▶ **Provided information**
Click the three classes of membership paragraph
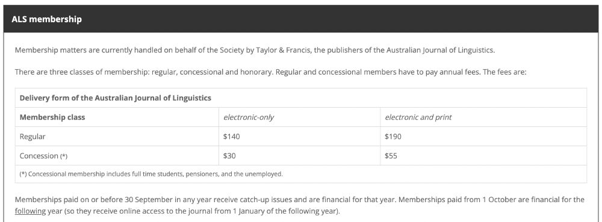 point(270,72)
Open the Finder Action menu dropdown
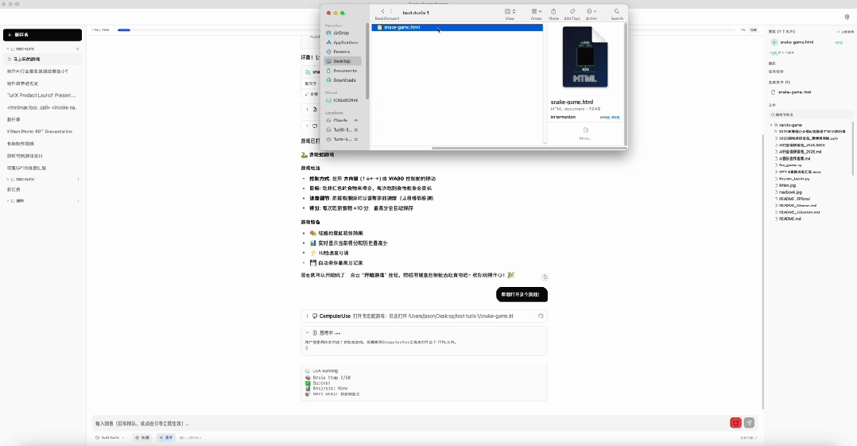Viewport: 857px width, 446px height. [x=591, y=12]
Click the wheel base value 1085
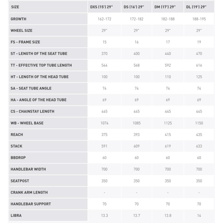 [137, 123]
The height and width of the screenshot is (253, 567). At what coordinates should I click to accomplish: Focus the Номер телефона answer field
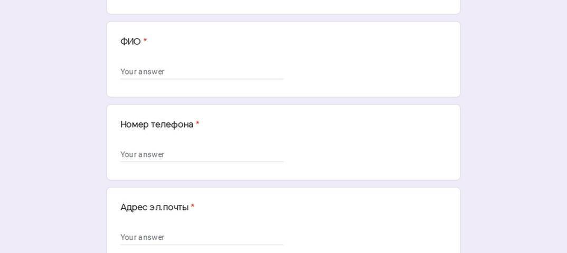[202, 154]
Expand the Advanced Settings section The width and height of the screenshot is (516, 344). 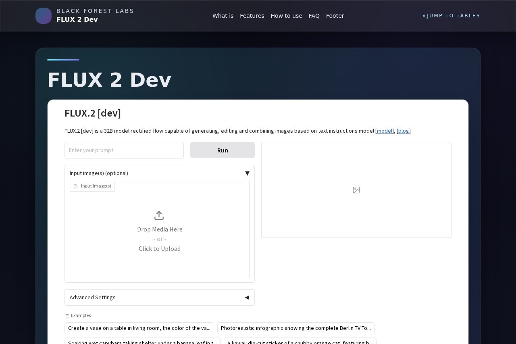[247, 297]
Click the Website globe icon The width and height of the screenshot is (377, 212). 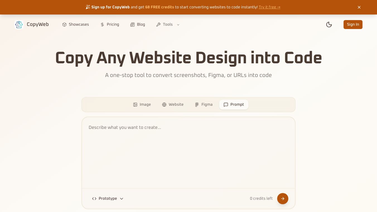click(x=164, y=105)
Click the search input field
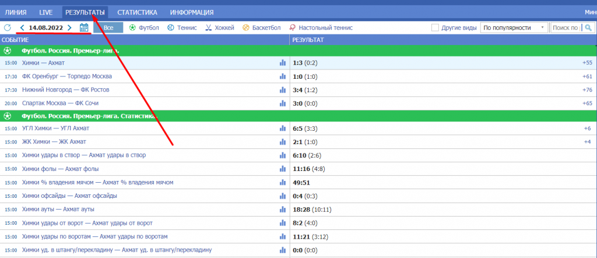Image resolution: width=597 pixels, height=258 pixels. [566, 27]
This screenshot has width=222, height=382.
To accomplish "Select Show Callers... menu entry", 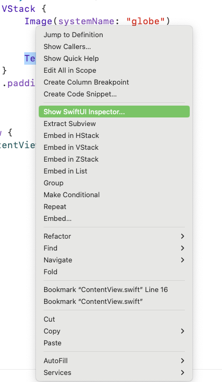I will [x=114, y=46].
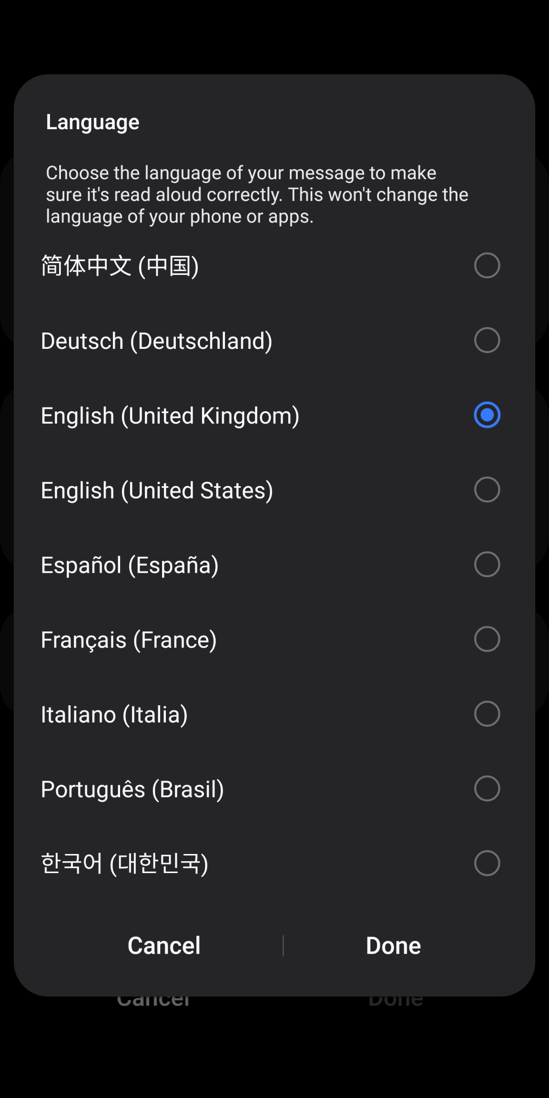Select the 한국어 (대한민국) radio button
The image size is (549, 1098).
click(x=487, y=863)
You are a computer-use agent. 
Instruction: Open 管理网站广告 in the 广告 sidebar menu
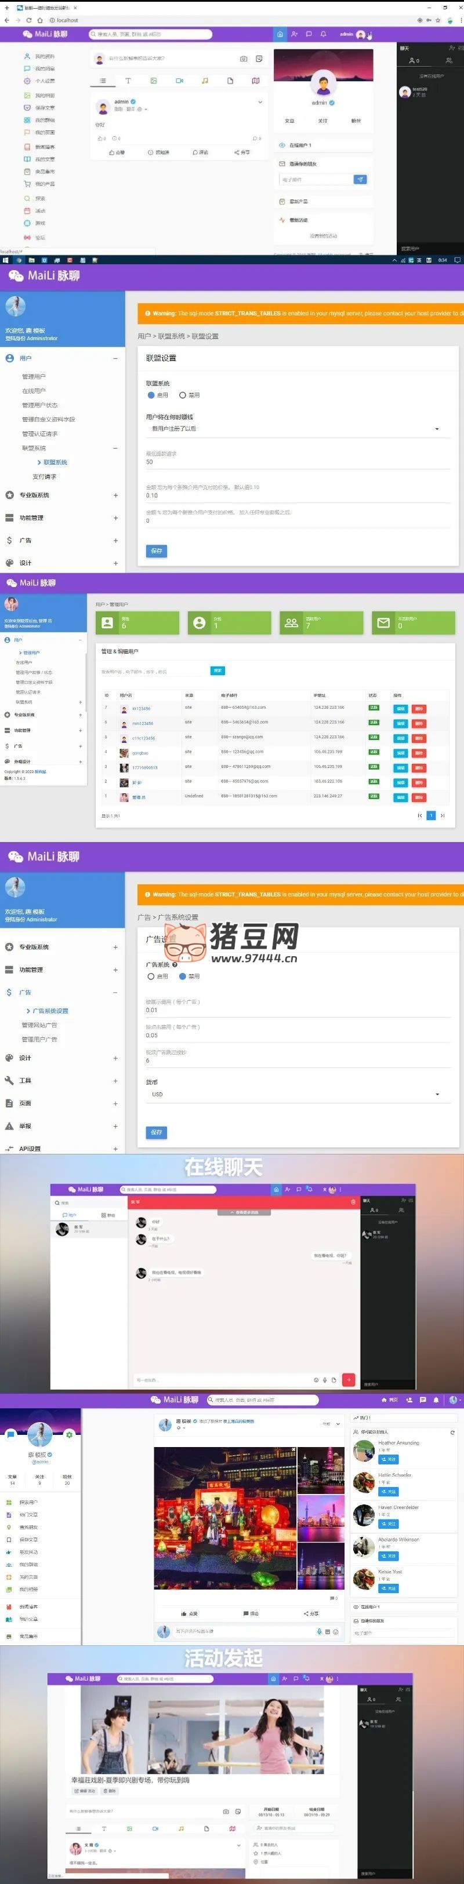pos(40,1025)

▶ **What is expected**
Everything from the line containing "You are a computer-use agent." through the end of the data should be printed exactly, line for line, except the pictures.

▶ **Result of the exercise**
You are a computer-use agent. 
Instruction: Open 管理网站广告 in the 广告 sidebar menu
pos(40,1025)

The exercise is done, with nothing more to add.